| GOAL 1 |
In the savory brioche recipe, about how long should the covered dough rest at room temperature?

| SUPPLIED TEXT |
----

Savory Brioche Recipe

brioche doughTraditional brioche is sweetened with a bit of sugar or honey and is used in savory recipes as well as desserts. For this book we decided to go to extremes: a dough that is sweet for our dessert pizzas and this version, with no sugar at all, for the savory pies. They are both rich and flavorful, but in two distinct ways.

Makes enough dough for at least eight 1/2 pound pizzas or flat-breads (about 12 inches across). The recipe is easily doubled or halved.

1 1/2 cups lukewarm water
1 tbsp granulated yeast
1 tbsp Kosher salt.
6 large eggs, lightly beaten
6 1/2 cups unbleached, all-purpose flour
1 cup (2 sticks) unsalted butter, melted and slightly cooled

  1. Mixing and storing the dough: Mix the yeast, salt, and eggs with the water in a 5 quart bowl, or a lidded (not airtight) food container.
  2. Mix in the flour and butter without kneading, using a spoon, a 14-cup capacity food processor (with dough attachment), or a heavy duty stand mixer (with paddle). If you're not using a machine, you may need to use wet hands to incorporate the last bit of flour.
  3. Cover (not airtight), and allow it to rest at room temperature until the dough rises and collapses (or flattens on top), approximately 2 hours.

----

| EXTRACTED ENTRIES |
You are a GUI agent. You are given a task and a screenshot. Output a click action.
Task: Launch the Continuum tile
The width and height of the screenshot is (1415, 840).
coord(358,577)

----

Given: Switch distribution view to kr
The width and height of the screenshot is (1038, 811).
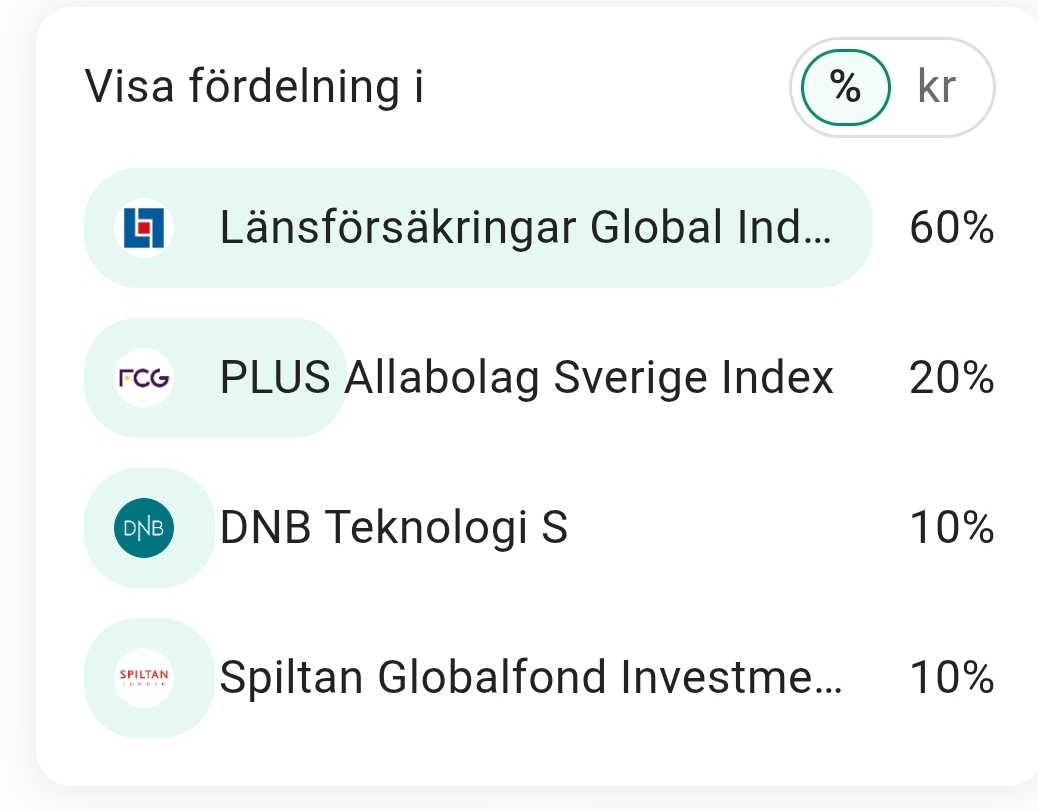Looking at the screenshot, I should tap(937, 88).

----

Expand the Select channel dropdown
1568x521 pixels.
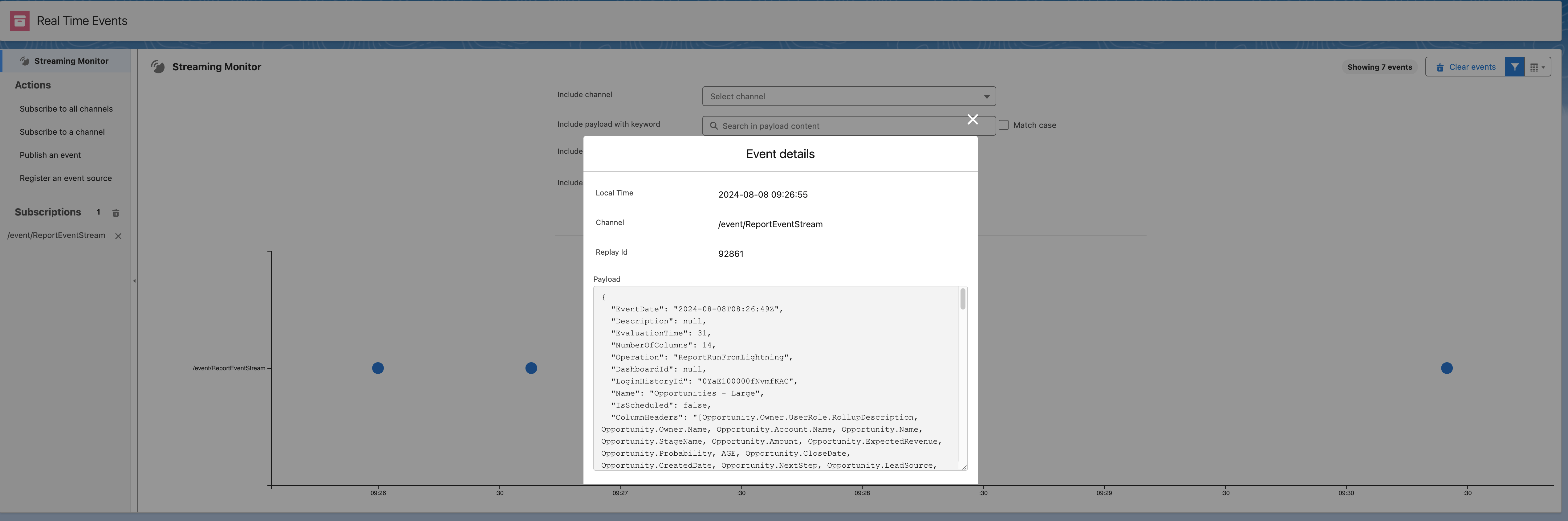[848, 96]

----

| GOAL 2 |
Pull out every line of the records that contains the word "width".

| FINISHED ANSWER 1 |
About 2 hours.

| FINISHED ANSWER 2 |
The width and height of the screenshot is (1415, 840).
The width and height of the screenshot is (1038, 811).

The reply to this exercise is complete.